Lucien Longueville est fils et petit-fils de ferronnier, et travaille l'acier avec passion depuis plus de quarante ans. Spécialisé dans la serrurerie ancienne, il cultive la connaissance de son art et aime le transmettre. Rencontre.
Dans le bureau situé juste au dessus de l'atelier centenaire, des volutes et autres ornements d'architecture sont présents un peu partout. Dessinés à main levée sur des feuilles volantes, ou accrochées sur les murs dans des reproductions de monuments, ces œuvres de ferronnerie sont le quotidien de Lucien Longueville. «Notre chance, c'est que nous avons un vieux pays qui n'a pas été démoli. Depuis quelques années, les gens reviennent vers l'acier, parce qu'ils réalisent qu'avec ce matériau on n'a aucune limite : avec une barre d'acier, on peut faire les choses les plus extraordinaires et les plus excentriques !»

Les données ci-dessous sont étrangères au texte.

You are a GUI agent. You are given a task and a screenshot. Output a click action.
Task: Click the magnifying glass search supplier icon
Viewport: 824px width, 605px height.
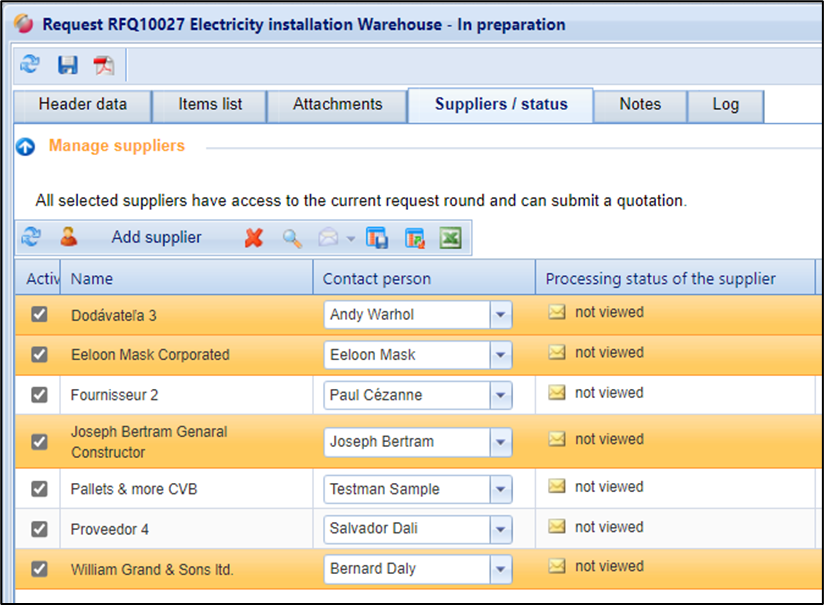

«Je n'ai pas l'impression de travailler»
Troisième génération de ferronnier, Lucien Longueville aime parler de son art. «C'est un métier tellement passionnant que je n'ai pas l'impression de travailler». Dans son atelier de Saint-Ouen (93) qui emploie une vingtaine de personnes, les pièces à restaurer appartiennent principalement à des particuliers de toute la France. Deux ouvriers travaillent sur une marquise qui vient de loin, puisqu'elle arrive d'une maison de Bordeaux. «Les ferronniers sont peu nombreux, et nous sommes très spécialisés dans la serrurerie ancienne», explique Lucien Longueville. «Les gens ne prennent plus le risque de s'aventurer n'importe où. Ils veulent reprendre contact directement avec les artisans et ont besoin d'être rassurés. On nous appelle pour faire des choses qui ne sont pas ordinaires, et nous apportons notre culture. Nous faisons des choses qui sortent du contexte industriel».
Transmission
Pour Lucien Longueville, l'amour de la ferronnerie est aussi une histoire de famille. Son deuxième atelier, qui se trouve à Agen, est tenu par sa fille et porte le nom de son petit-fils, Alexandre, à qui il a aussi appris son art. Mais c'est aussi une histoire de transmission. Contre un mur dans le bureau, une collection de livres est adossée. Seize volumes retraçant l'histoire de la serrurerie et de la ferronnerie d'art, du XIVe au XXe siècle. Le maître artisan est devenu pour l'occasion éditeur, proposant dans ces ouvrages de nombreux plans et esquisses «issus de mes archives familiales et de 35 ans de recherche». Une culture de son art que Lucien Longueville entretient en vouant une véritable passion à son métier. «J'ai 61 ans, et je n'ai pas vu passer 30 ans de ma vie» aime-t-il plaisanter. «Dans notre métier, ce qui a changé, c'est surtout la qualité et l'application du vitrage et des joints. Car au fond, la ferronnerie, c'est toujours un fer, un marteau et une enclume ; ce qui n'a pas changé, c'est la culture du dessin sur des visions anciennes».
Atelier
Lucien Longueville (au centre) avec ses ouvriers dans l'atelier de Saint-Ouen.
Démontage
La marquise de la maison de Bordeaux a dû être démontée, pour être ensuite remontée à blanc dans l'atelier.